TASK REQUIREMENTS
Begin at the line containing "This screenshot has height=747, width=1568." and give again every line to the end of the records, exactly, without the pictures.

DATA RECORDS
Start of Block
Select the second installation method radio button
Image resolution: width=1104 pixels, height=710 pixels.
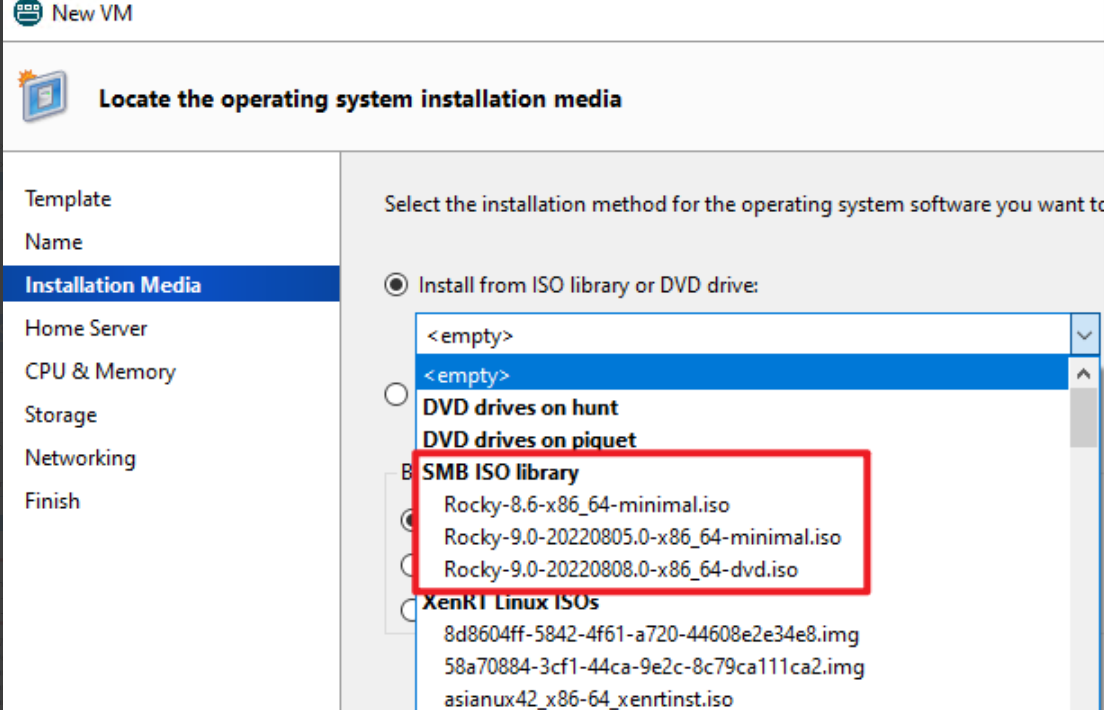click(397, 395)
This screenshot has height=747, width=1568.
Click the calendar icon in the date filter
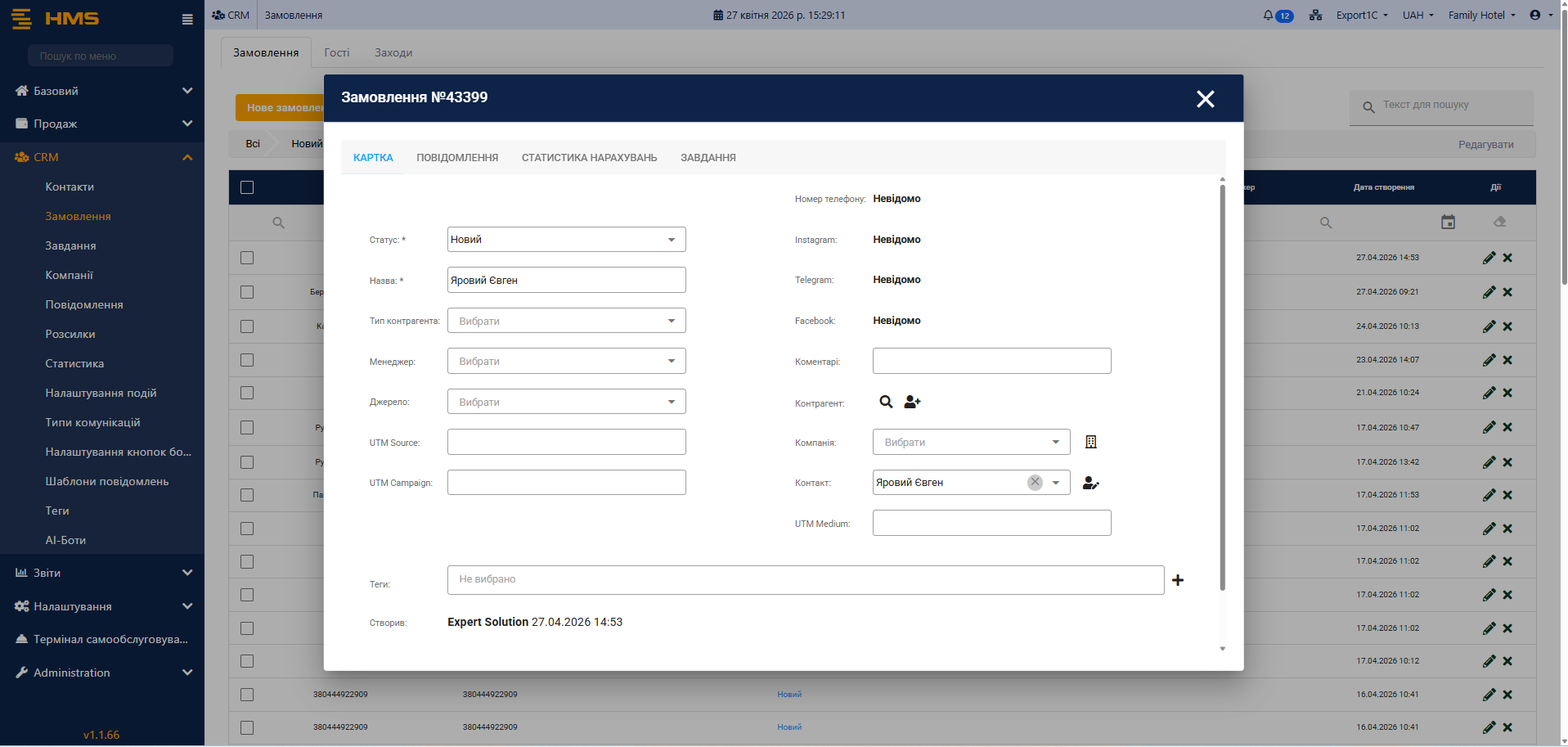click(1448, 223)
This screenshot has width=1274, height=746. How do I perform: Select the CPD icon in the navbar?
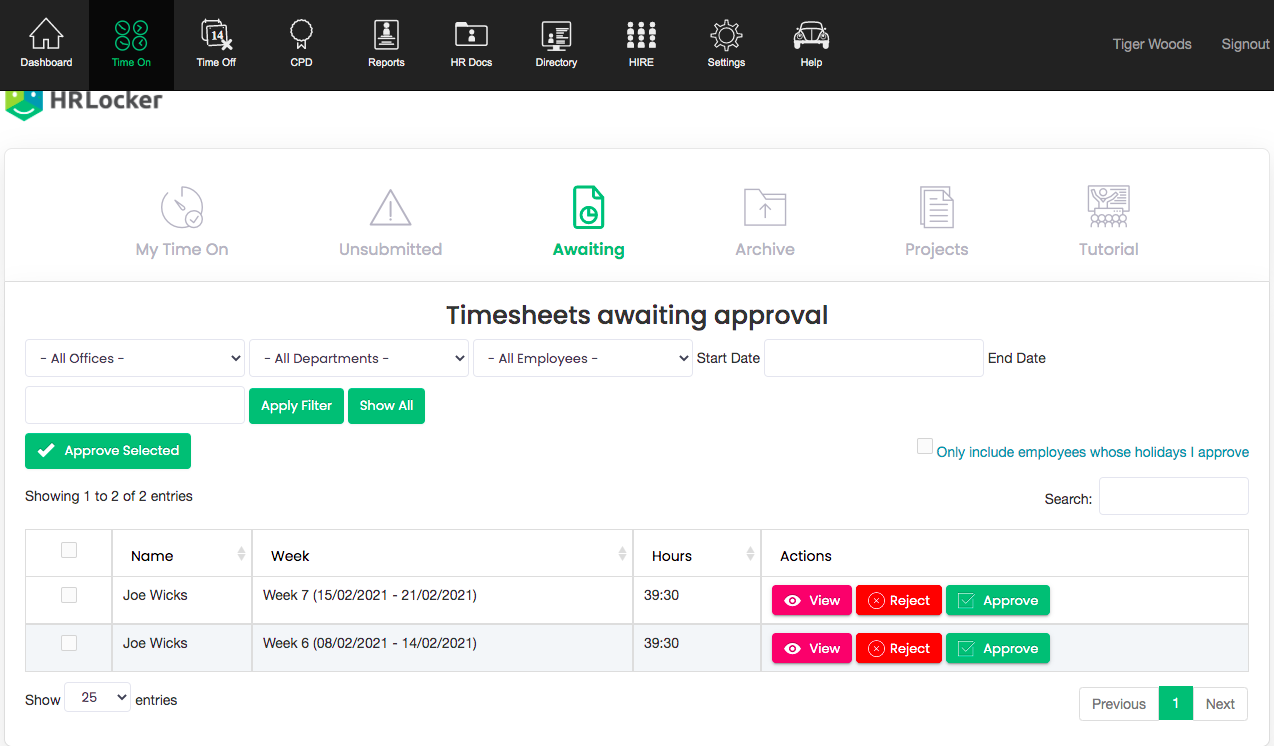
End of Block
THE ANSWER
This screenshot has height=747, width=1568.
Click the calendar icon in the date filter
click(1448, 223)
This screenshot has width=1274, height=746. How do I perform: Select the CPD icon in the navbar?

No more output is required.